Rongjiang River, the second largest river system in Guangdong Province, flows through the urban environment between Jieyang and Shantou cities before entering the South China Sea (Wang et al., 2016). Aquaculture ponds on this river between these two cities cover approximately 21,297 ha (Gu et al., 2018). The aquaculture, industrial pollution, agriculture, domestic sewage, and other human activities surrounding this river and estuary all pose significant threats to the aquatic ecosystem (Gu et al., 2018; JYEPB Jieyang Environmental Protection Bureau 2018; STEPB 2018). Furthermore, the estuary ecosystem of this river is affected by other areas, through the water channel between this river and the Lianjiang River and Hanjiang River.
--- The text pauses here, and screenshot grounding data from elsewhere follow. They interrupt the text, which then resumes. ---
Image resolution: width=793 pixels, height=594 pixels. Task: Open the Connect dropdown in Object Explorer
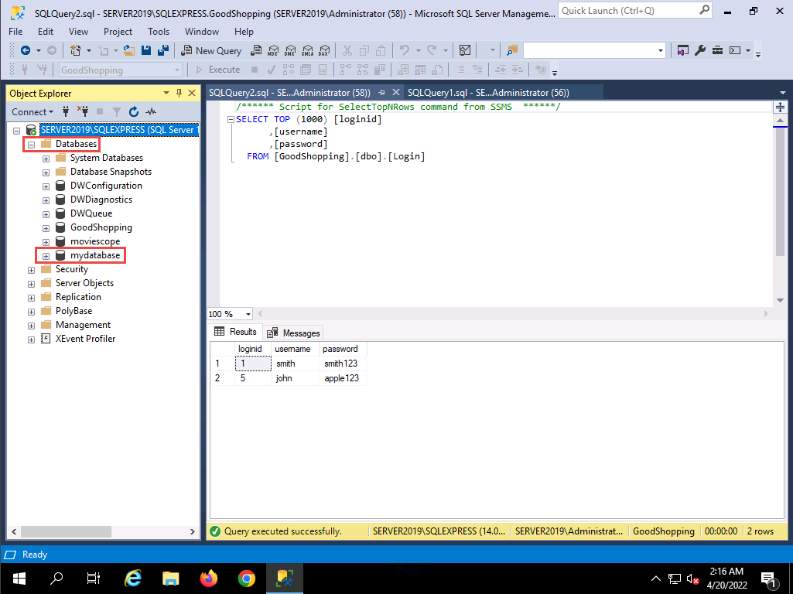click(x=32, y=111)
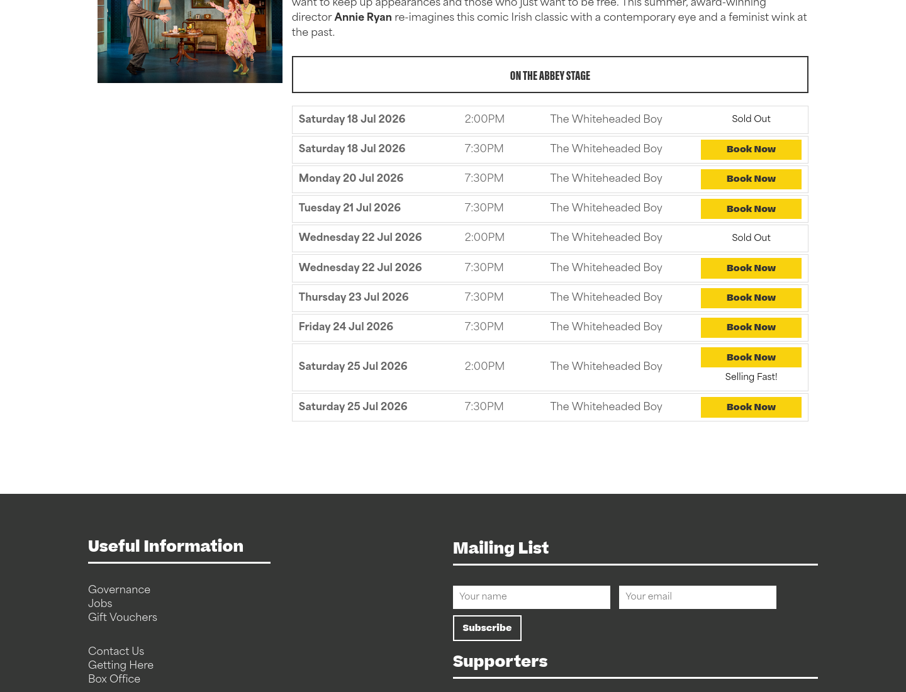
Task: Open the Gift Vouchers link
Action: click(x=123, y=617)
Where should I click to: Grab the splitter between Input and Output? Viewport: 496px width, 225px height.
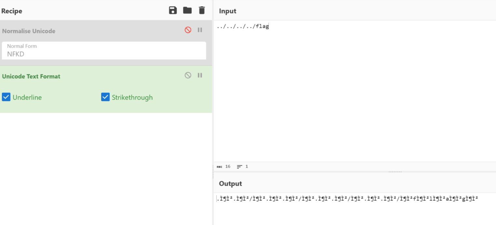click(x=395, y=172)
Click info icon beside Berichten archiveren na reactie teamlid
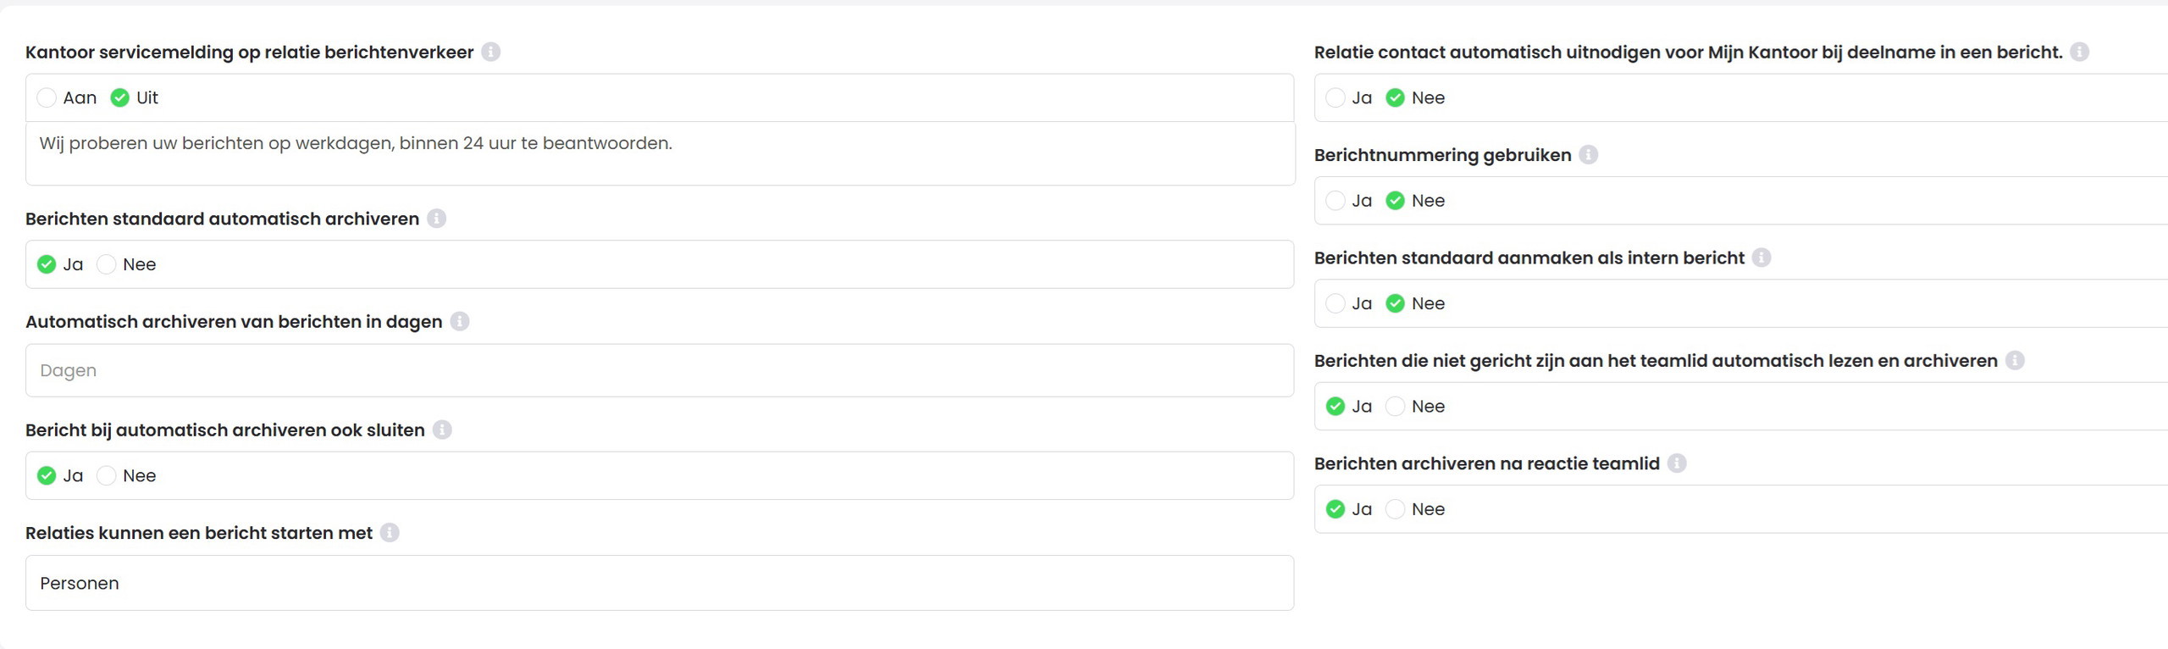 tap(1677, 463)
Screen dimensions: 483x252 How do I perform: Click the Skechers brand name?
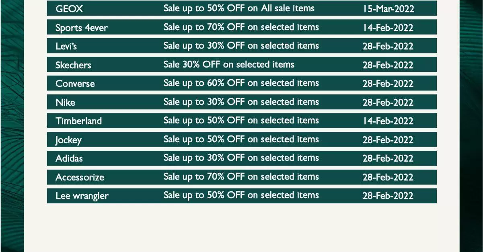tap(73, 65)
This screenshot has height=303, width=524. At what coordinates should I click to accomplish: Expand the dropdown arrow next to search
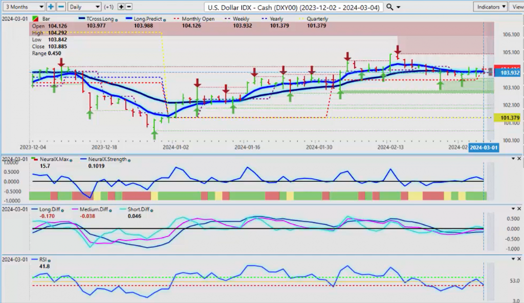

The ES of the benthic ecosystem of the Rongjiang River estuary has not yet been fully evaluated because no ES assessment of the Rongjiang River estuary has been conducted using indices based on the macrobenthic invertebrate fauna, which is important for evaluating environmental health.

The aim of this study was to 1) evaluate the ES of the benthic ecosystem of Rongjiang estuary using the AMBI, M-AMBI, Δ⁺, and Λ⁺ indices; 2) assess the suitability of the AMBI, M-AMBI, Δ⁺, and Λ⁺ indices for evaluating the ES of an anthropogenically disturbed estuary system; and 3) explore the environmental factors affecting the ES of the benthic ecosystem.

Materials and Methods

Study Area

Rongjiang estuary includes Niu Tian Yang (116°32′–116°39.6′E, 23°18′–23°24′ N) and Shantou Port (116°39.6′–116°44.8′E, 23°19.4′–23°21′N). Niu Tian Yang is surrounded by the alluvial belt of the estuary. It is a reclamation area and one of the most important aquaculture areas in Shantou City; the pond aquaculture area is more than 2000 ha. Shantou Port is one of China’s key ports in the Belt and Road Initiative, which exchanges cargo with 268 other ports in 57 countries (Li, 2013). Rongjiang estuary has a mild, wet subtropical climate with prevailing northeasterly and southwesterly monsoons from November to May and April to September, respectively. Thus, the area experiences wet and dry (70 and 30% freshwater discharge, respectively) seasons (Chen, 2010).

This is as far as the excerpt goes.